Mira raised an eyebrow. "Define weird."

Leo glanced at the tracks. "That, for starters."

He leaned closer. "Listen… I was a geology major before all this. That stuff," he pointed to the trees, "those species? They shouldn't be here. I mean, it's not just exotic. It's extinct. I think we're somewhere nobody's ever been before."

"Or… somewhen," Aiden muttered under his breath.

Leo didn't hear him. "Anyway, if you're planning to scout water, I'm in. I'm not sitting around waiting for Business Guy to start assigning chores."

Mira and Aiden exchanged a glance.

Three of them. That was enough to check the nearby forest without straying too far.
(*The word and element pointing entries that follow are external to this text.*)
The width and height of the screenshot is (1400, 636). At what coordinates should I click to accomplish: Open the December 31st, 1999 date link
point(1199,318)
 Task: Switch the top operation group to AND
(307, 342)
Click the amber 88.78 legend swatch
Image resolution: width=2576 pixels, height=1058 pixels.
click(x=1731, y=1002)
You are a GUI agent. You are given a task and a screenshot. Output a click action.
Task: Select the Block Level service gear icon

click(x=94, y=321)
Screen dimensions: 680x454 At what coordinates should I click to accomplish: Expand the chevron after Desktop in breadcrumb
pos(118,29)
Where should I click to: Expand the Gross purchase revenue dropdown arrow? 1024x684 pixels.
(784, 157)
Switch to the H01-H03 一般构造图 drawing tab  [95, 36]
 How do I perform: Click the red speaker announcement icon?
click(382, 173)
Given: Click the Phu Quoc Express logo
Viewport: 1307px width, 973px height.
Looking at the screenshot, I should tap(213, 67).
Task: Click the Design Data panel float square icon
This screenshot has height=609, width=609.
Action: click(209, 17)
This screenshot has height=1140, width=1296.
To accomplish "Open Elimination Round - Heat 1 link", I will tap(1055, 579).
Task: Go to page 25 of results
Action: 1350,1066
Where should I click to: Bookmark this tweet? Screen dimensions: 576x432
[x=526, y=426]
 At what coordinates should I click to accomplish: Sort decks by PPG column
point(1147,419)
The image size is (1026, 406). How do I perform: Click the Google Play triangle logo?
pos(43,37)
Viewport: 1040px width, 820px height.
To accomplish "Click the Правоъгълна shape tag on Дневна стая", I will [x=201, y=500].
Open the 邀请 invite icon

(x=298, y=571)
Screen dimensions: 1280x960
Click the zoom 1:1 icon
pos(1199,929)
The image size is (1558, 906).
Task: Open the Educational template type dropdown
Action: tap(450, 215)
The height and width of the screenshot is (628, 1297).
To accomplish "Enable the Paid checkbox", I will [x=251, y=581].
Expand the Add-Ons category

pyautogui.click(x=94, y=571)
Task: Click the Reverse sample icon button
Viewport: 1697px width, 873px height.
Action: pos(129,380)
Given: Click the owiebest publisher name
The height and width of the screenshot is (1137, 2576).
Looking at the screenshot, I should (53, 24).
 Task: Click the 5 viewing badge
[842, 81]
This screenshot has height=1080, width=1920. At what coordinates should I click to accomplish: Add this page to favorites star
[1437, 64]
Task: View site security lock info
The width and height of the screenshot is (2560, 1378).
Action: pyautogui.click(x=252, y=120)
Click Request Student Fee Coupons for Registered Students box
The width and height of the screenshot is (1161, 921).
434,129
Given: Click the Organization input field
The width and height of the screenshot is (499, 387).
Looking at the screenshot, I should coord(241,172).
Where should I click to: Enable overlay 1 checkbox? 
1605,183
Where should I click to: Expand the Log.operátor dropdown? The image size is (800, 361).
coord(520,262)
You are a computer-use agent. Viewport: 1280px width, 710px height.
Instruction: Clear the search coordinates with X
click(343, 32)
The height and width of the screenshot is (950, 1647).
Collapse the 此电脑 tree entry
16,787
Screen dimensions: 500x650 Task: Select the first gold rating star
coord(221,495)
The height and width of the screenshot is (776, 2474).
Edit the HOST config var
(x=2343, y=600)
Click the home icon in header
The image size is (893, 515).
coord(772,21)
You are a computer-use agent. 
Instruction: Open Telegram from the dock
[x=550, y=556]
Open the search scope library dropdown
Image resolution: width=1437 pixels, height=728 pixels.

"Alright," Aiden said. "We'll head out and mark the trail with cloth. If we don't come back by sundown—"

"We're probably dinner," Mira finished for him.

Leo gave a shaky laugh. "Comforting."

They gathered a few supplies — pocket knives, a half-full water bottle, a flare. Then, without telling anyone else, the three of them slipped quietly into the jungle's edge.

The moment the wreck was out of sight, the forest closed in like a mouth.

Everything smelled green and wet and ancient.

And for the first time since the crash, Aiden truly understood something:

They hadn't just landed somewhere forgotten by maps.

They'd landed outside of time — even if no one believed it yet.